In Stoke Fleming Parish Council’s February meeting minutes it was stated a highways officer was “unhelpful” over other suggested signs elsewhere in the village. On the issue of the hedgehog warning signs the minutes stated: “The same officer did not see the point of installing signs at certain points to advise drivers to be on the lookout for hedgehogs on the road, on the grounds that they ‘wander where they will’. It will be pointed out that the type of sign in mind, which is a recognised one, is to inform drivers rather than hedgehogs.”

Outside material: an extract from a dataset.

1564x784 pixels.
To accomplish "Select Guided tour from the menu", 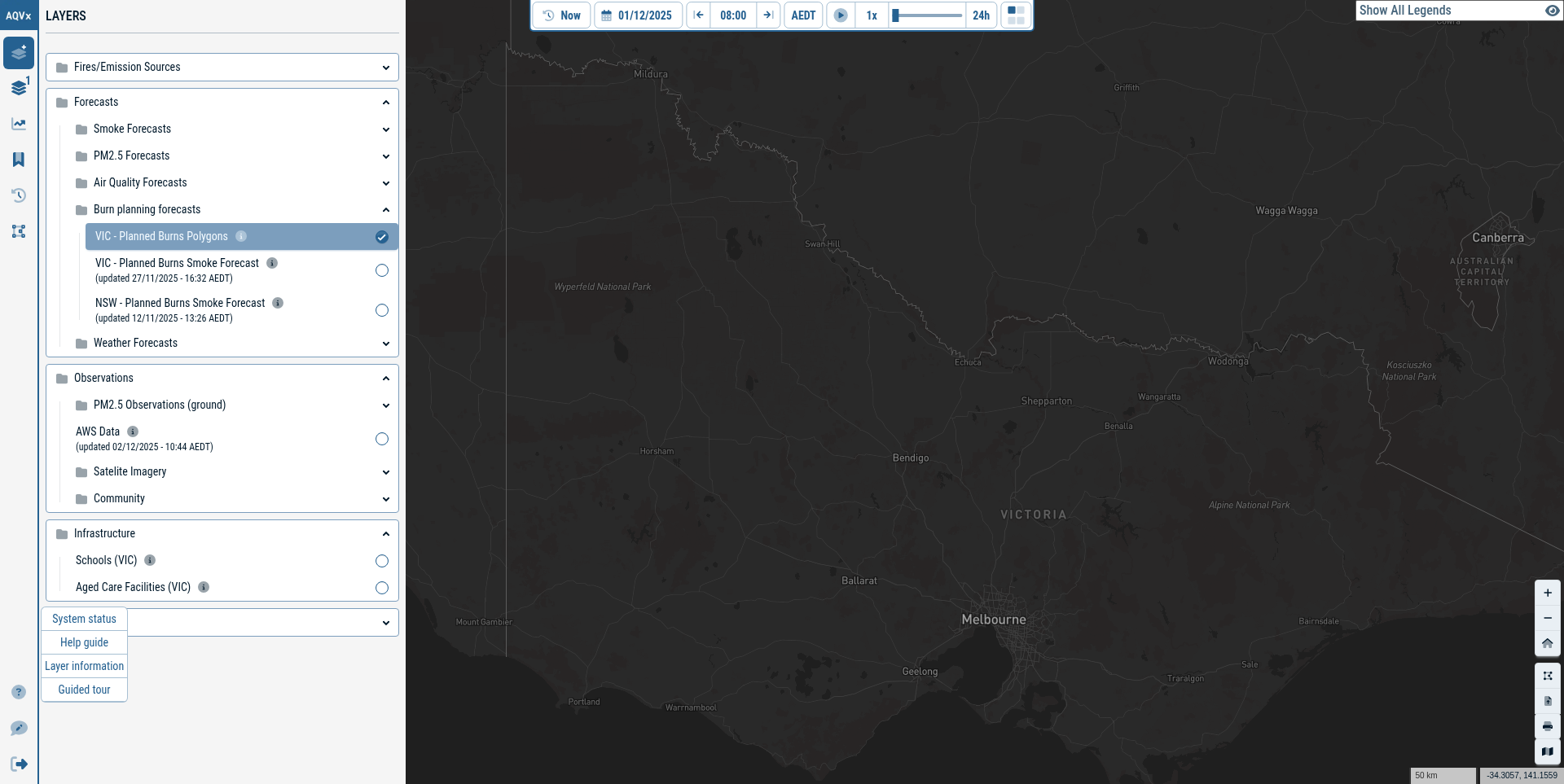I will [x=84, y=690].
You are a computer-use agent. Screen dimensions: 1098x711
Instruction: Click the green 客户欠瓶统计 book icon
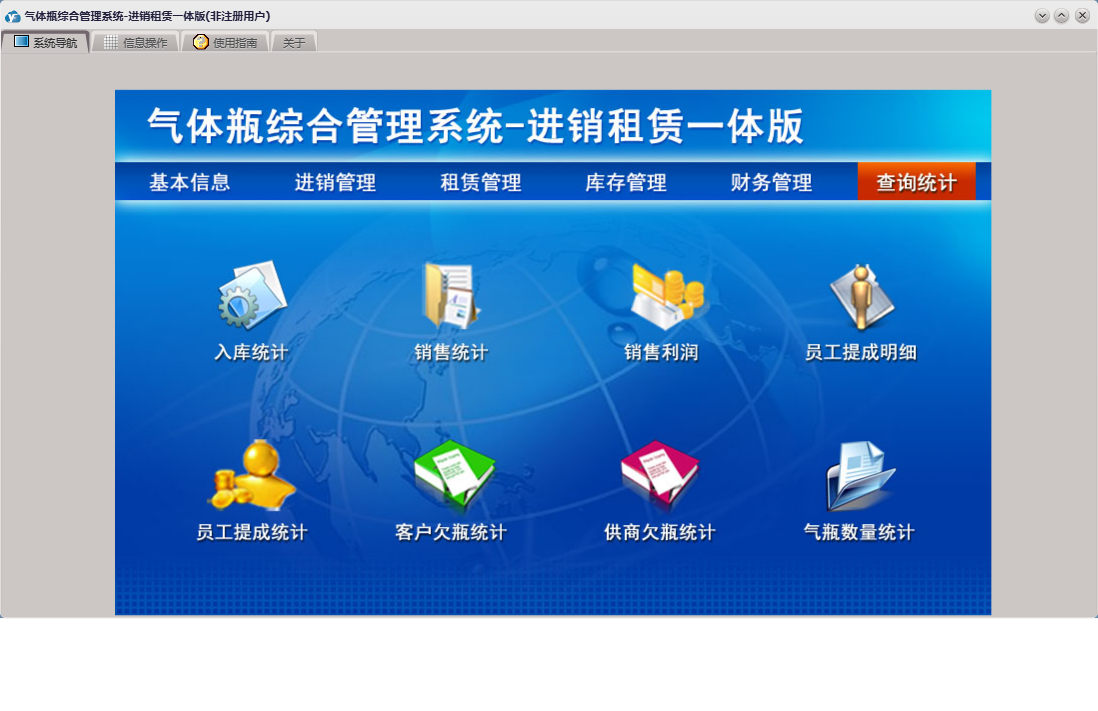[453, 474]
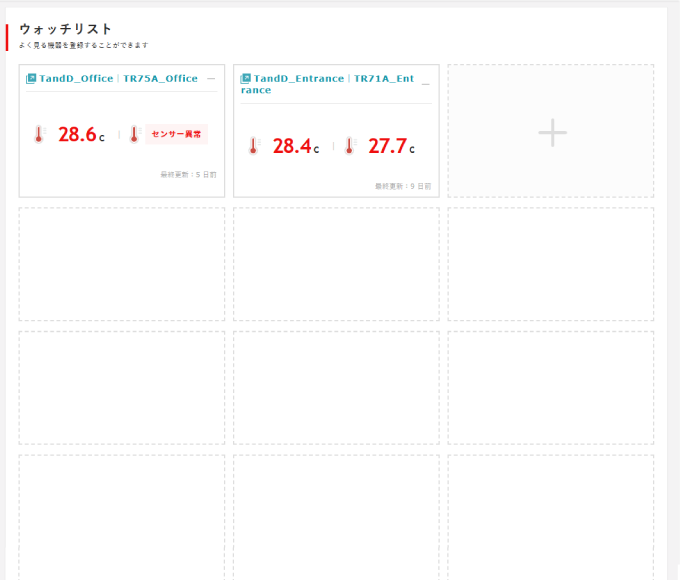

A spokesman for Devon County Council said this week: “New road signs warning the public of small mammals, such as hedgehogs, can only be authorised by the Department of Transport. We have received correspondence from Stoke Fleming Parish Council on this matter and Devon County Council is looking at any applications. We will respond in due course.”

David Holmes conducted the detailed survey of hedgehog sightings in Stoke Fleming with Judy Oliphant, who runs a hedgehog hospital, Prickles in a Pickle, in the village. Judy now handles around 1400 to 1500 hedgehogs a year from across the South West. David said she releases them back to their locations when able to and about 50 get released in Stoke Fleming every year, boosting the native population.

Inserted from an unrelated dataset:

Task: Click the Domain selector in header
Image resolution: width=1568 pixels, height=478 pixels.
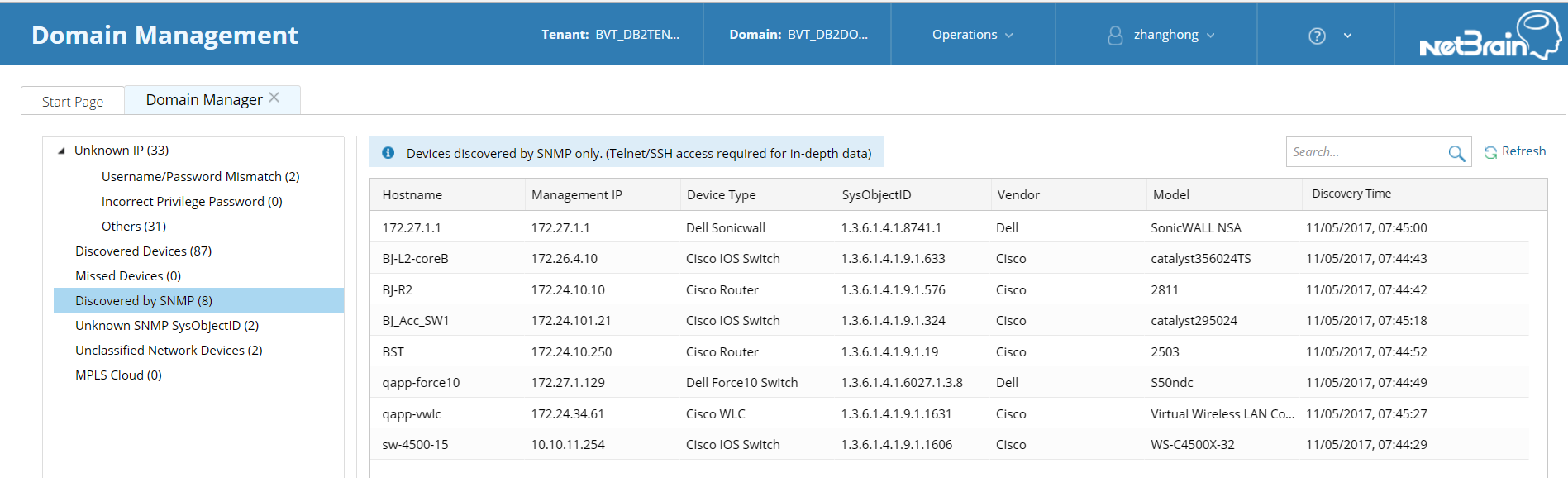Action: click(798, 35)
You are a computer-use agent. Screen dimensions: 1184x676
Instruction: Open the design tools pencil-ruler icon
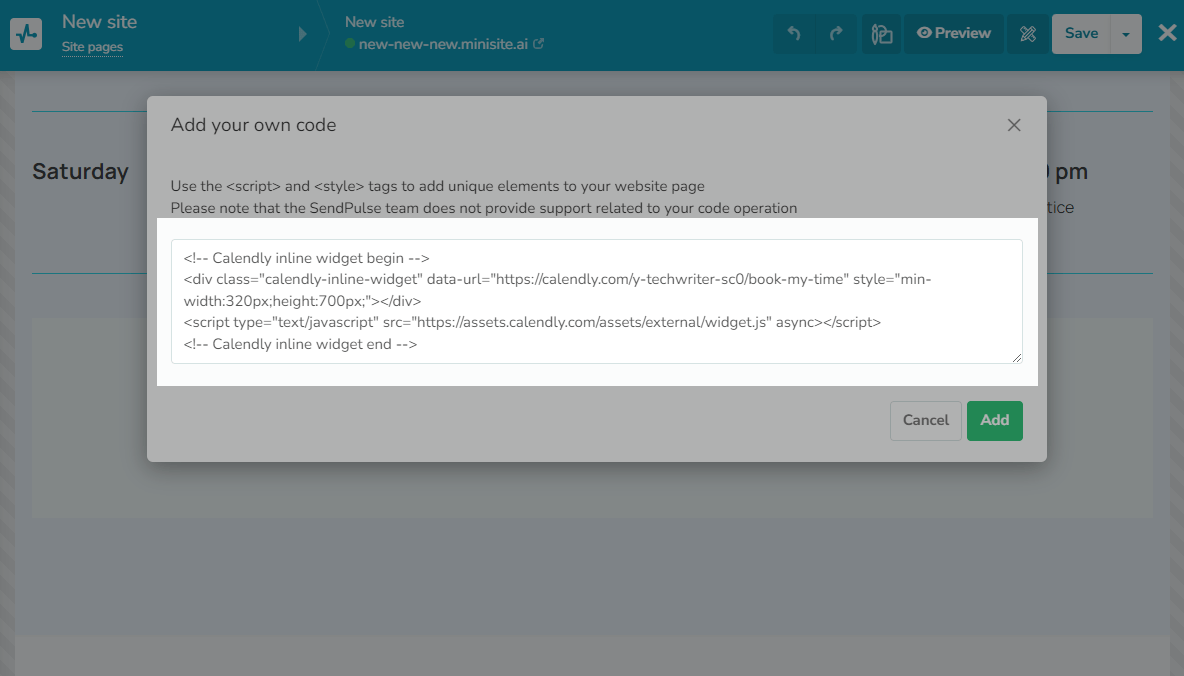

The hedgehog survey was completed by 61 Stoke Fleming residents. Of those who responded 84 per cent said they had sighted a hedgehog in the last 12 months. Sixty-nine per cent of respondents said they had seen hedgehogs in their own gardens, many on a weekly or even daily basis. Most of the respondents – 84 per cent – said they were actively helping the hedgehog population with wild areas to encourage wildlife, putting out water. Half of the respondents said they had a hole in their fence to enable hedgehog travel and 43 per cent have a hedgehog house in their gardens.

David said: “One of the objectives of the survey was to demonstrate that we have a good population of hedgehogs that needs protection. Because we have a relatively healthy hedgehog population within a dramatically declining population country-wide we want to do all we can to protect them.”